• WHAT YOU HAVE TO DO
Once you find the line with "Instruction: Expand company" in the data that follows, repeat it and every line after it exactly, through the line with "This screenshot has height=968, width=1720.".

[Stored items]
·····

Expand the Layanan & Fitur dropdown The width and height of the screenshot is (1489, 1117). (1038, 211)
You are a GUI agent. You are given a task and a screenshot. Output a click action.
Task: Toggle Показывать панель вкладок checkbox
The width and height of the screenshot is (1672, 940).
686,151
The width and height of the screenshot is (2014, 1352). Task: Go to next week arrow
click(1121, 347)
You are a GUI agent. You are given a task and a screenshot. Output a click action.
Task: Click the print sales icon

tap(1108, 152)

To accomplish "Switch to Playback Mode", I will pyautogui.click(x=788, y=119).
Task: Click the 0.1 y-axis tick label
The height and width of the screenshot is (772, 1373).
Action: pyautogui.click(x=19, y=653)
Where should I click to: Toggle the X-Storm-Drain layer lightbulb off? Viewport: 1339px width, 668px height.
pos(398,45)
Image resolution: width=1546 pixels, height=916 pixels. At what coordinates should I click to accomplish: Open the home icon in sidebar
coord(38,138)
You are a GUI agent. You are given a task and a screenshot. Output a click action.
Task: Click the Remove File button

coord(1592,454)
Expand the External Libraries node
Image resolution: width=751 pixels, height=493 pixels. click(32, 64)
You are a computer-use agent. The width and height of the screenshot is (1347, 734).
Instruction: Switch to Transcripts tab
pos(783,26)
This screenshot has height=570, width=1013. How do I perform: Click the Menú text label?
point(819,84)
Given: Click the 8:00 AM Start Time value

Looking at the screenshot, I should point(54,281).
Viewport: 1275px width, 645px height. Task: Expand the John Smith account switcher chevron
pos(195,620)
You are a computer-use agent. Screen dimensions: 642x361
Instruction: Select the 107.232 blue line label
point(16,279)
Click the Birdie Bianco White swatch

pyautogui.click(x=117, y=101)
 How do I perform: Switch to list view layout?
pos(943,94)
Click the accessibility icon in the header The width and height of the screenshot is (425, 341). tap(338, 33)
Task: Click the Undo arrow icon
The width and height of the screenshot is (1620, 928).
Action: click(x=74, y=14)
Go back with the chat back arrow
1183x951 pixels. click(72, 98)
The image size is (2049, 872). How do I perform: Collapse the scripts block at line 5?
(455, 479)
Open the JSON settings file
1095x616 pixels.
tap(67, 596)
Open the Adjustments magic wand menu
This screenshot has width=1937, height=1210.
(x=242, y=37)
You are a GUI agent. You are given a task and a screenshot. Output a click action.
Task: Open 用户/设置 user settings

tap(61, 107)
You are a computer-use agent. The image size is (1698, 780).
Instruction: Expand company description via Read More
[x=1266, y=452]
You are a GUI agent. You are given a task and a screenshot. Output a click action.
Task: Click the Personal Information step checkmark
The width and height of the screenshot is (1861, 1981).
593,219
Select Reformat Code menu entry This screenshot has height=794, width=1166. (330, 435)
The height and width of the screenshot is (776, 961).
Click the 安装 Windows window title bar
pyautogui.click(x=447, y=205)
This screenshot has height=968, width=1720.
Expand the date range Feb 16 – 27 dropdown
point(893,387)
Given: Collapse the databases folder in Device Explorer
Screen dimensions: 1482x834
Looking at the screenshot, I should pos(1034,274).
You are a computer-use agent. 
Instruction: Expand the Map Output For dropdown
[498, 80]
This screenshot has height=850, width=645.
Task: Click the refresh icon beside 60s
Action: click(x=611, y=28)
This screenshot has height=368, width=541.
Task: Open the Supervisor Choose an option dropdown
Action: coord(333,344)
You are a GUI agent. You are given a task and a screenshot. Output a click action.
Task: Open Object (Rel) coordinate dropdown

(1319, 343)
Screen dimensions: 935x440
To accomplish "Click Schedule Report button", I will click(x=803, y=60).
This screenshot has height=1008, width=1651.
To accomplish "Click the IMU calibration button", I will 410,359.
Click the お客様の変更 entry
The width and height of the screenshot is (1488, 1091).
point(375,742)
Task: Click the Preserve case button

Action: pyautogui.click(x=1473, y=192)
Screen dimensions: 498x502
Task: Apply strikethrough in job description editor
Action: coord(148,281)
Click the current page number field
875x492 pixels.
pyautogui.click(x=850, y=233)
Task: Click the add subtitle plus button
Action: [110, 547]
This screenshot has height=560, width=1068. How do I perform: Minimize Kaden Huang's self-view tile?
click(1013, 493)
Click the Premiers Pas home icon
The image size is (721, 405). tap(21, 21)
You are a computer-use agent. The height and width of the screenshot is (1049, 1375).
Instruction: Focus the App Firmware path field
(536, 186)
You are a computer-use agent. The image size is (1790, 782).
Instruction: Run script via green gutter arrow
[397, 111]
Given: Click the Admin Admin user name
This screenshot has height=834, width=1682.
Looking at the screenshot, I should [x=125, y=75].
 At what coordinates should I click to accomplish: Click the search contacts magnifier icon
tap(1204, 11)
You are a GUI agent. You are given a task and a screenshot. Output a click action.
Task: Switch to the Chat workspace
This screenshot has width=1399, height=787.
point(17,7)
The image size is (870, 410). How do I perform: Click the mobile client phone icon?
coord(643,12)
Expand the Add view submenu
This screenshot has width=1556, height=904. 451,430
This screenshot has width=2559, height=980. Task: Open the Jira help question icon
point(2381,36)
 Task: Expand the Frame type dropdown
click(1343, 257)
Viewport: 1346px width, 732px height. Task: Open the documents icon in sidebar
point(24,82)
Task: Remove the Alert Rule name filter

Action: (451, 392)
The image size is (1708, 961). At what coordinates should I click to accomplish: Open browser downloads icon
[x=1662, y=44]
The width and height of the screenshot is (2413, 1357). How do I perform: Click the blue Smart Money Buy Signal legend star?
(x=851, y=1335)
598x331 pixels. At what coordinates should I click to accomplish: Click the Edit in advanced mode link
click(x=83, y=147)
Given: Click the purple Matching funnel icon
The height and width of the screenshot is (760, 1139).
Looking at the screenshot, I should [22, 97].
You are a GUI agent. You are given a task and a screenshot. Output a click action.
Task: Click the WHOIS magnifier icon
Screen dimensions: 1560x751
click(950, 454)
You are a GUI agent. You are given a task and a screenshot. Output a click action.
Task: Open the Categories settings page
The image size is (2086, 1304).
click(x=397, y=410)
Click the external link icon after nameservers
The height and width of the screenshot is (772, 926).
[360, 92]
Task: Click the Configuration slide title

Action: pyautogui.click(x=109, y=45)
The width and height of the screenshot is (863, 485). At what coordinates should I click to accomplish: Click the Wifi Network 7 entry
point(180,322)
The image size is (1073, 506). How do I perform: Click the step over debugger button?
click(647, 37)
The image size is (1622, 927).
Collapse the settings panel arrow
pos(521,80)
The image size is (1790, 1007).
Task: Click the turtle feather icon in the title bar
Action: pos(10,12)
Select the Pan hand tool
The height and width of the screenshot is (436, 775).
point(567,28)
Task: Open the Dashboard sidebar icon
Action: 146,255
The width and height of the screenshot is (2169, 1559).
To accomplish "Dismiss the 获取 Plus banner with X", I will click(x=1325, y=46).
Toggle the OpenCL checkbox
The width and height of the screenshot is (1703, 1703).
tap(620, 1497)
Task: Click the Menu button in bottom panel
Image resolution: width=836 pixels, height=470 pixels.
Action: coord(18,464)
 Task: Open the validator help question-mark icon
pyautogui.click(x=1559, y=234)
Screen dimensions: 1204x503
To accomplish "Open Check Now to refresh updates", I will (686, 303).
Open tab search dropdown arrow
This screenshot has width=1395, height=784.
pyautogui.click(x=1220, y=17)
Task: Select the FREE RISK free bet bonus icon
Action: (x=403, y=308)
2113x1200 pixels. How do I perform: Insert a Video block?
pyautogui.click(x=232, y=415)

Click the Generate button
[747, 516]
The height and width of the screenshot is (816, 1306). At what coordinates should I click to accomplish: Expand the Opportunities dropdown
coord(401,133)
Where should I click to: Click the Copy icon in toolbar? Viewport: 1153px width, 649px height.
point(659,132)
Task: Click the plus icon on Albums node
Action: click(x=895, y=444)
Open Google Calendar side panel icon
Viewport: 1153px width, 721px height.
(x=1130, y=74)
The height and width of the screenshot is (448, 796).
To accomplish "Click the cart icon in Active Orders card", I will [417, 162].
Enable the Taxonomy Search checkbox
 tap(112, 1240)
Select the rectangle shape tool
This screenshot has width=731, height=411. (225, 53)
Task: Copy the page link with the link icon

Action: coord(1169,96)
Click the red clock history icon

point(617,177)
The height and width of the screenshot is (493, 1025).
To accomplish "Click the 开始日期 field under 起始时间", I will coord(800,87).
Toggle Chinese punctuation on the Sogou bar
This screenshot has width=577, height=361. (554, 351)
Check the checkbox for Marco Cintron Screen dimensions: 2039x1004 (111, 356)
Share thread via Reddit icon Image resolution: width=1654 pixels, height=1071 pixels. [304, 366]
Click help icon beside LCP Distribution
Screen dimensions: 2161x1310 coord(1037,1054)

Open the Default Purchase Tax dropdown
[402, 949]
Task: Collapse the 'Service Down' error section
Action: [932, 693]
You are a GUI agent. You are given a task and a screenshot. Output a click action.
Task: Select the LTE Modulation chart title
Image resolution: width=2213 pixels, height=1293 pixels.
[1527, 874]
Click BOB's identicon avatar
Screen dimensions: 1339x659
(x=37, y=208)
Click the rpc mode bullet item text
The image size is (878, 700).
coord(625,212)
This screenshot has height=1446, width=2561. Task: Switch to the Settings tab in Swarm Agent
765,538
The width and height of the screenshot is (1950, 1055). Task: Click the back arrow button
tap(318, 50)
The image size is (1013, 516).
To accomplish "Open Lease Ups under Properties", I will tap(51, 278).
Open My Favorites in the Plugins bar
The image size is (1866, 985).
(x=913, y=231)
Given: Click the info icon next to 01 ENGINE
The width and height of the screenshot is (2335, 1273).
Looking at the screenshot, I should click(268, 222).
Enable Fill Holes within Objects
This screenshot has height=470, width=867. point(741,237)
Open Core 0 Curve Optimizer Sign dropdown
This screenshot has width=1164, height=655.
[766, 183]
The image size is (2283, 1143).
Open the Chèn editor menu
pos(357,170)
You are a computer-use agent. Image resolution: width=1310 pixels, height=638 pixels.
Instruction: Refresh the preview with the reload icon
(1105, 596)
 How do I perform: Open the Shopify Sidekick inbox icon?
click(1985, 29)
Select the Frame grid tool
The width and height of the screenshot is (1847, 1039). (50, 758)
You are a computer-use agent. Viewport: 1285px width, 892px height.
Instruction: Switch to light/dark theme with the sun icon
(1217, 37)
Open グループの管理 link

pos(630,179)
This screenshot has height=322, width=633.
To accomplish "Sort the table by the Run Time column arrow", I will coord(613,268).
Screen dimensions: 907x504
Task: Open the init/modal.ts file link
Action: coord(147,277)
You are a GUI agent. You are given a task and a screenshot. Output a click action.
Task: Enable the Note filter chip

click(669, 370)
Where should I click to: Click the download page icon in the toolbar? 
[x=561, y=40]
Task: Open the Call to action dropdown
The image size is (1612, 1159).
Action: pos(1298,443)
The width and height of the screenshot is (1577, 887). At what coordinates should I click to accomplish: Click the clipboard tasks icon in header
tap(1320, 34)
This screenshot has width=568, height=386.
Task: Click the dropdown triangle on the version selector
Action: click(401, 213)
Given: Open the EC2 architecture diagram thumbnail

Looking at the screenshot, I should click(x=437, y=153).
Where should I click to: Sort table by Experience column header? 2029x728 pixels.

·····

• ANSWER FOR THIS EXERCISE
Instruction: Expand company description via Read More
[x=1266, y=452]
You are a GUI agent. You are given a task and a screenshot. Output a click action.
Task: Click the Personal Information step checkmark
The width and height of the screenshot is (1861, 1981).
593,219
Select Reformat Code menu entry This screenshot has height=794, width=1166. (330, 435)
The height and width of the screenshot is (776, 961).
Click the 安装 Windows window title bar
pyautogui.click(x=447, y=205)
This screenshot has height=968, width=1720.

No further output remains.